DATA RECORDS>
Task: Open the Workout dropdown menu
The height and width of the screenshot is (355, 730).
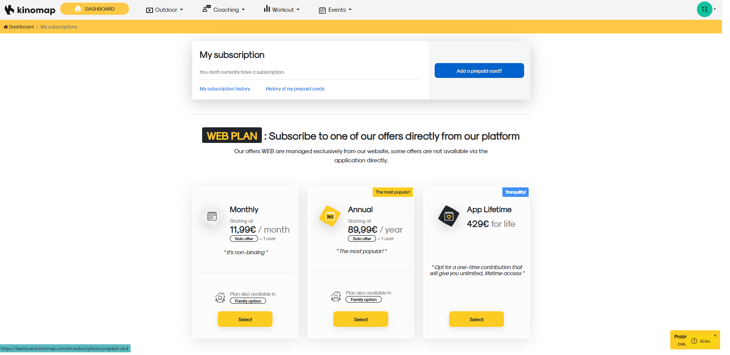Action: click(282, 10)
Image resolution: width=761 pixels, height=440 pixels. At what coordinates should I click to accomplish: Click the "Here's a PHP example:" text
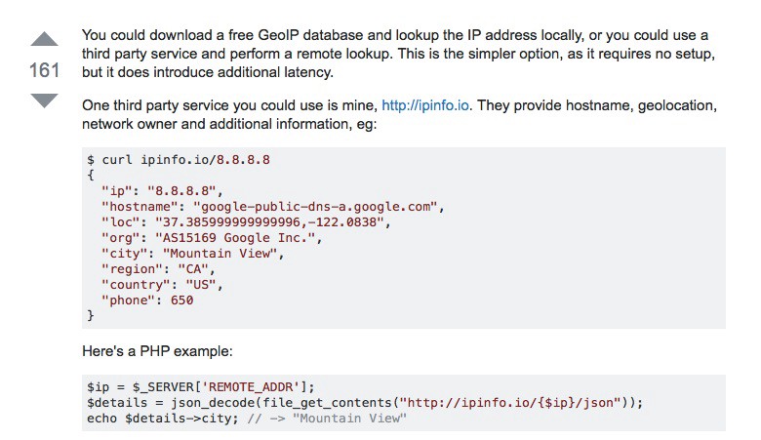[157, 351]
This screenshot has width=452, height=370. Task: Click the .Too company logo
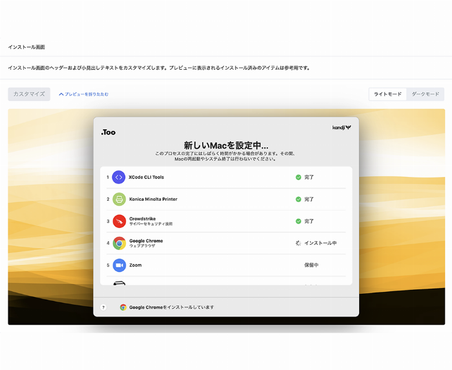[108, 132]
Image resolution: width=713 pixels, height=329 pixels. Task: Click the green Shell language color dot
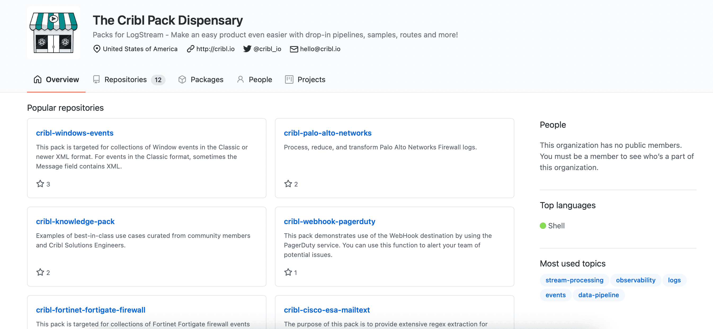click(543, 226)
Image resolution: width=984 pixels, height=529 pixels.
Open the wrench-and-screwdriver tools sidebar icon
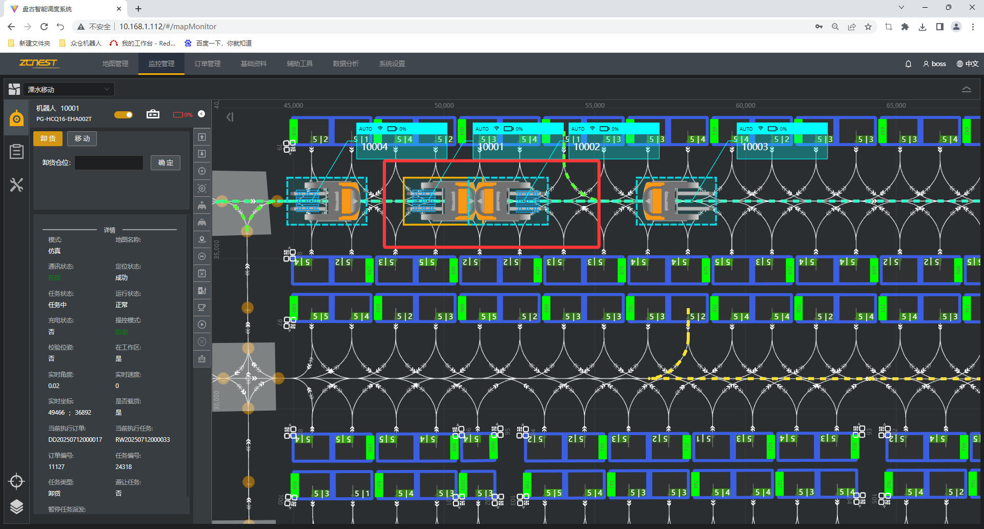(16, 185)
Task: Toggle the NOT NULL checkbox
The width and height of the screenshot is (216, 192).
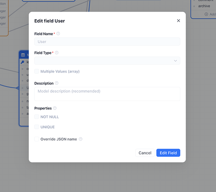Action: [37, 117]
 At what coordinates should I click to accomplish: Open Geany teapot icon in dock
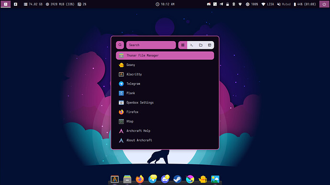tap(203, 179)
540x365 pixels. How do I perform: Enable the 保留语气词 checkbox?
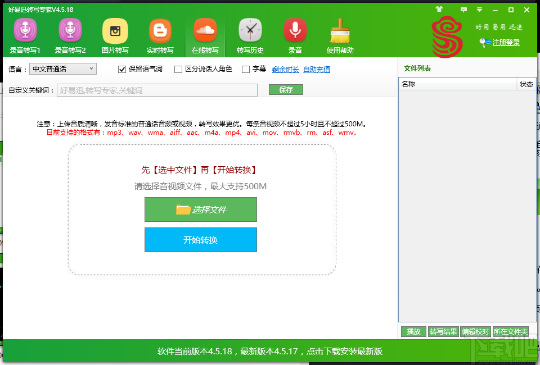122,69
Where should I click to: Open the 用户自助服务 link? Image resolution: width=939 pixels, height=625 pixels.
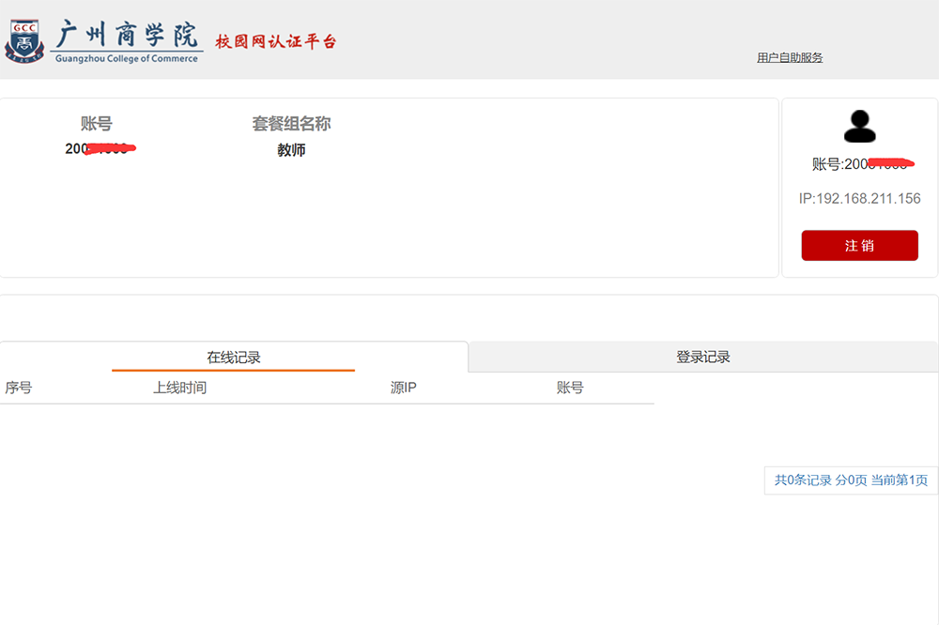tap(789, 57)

==

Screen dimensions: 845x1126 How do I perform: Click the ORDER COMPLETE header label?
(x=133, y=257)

...

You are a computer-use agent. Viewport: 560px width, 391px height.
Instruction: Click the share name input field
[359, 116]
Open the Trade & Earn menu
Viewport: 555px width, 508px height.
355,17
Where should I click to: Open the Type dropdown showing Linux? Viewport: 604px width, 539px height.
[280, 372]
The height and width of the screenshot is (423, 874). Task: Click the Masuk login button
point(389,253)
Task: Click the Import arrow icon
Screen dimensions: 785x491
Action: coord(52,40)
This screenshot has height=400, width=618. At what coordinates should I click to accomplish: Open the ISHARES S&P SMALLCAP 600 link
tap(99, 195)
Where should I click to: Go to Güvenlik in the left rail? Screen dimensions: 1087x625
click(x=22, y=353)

INSTRUCTIONS FOR THE TASK> Starting at the line containing "Task: Open the Workout dropdown menu" and finishing at the line containing "Image resolution: width=984", return those lines exactly as they appear above, without the pictures.

RESULT OF THE TASK>
Task: Open the Workout dropdown menu
The height and width of the screenshot is (355, 730).
Action: click(282, 10)
Image resolution: width=761 pixels, height=440 pixels. At what coordinates should I click to accomplish: Click the "Here's a PHP example:" text
[157, 351]
This screenshot has width=452, height=370. Task: Click the .Too company logo
[108, 132]
Image resolution: width=713 pixels, height=329 pixels. Task: Click the green Shell language color dot
click(543, 226)
Image resolution: width=984 pixels, height=529 pixels.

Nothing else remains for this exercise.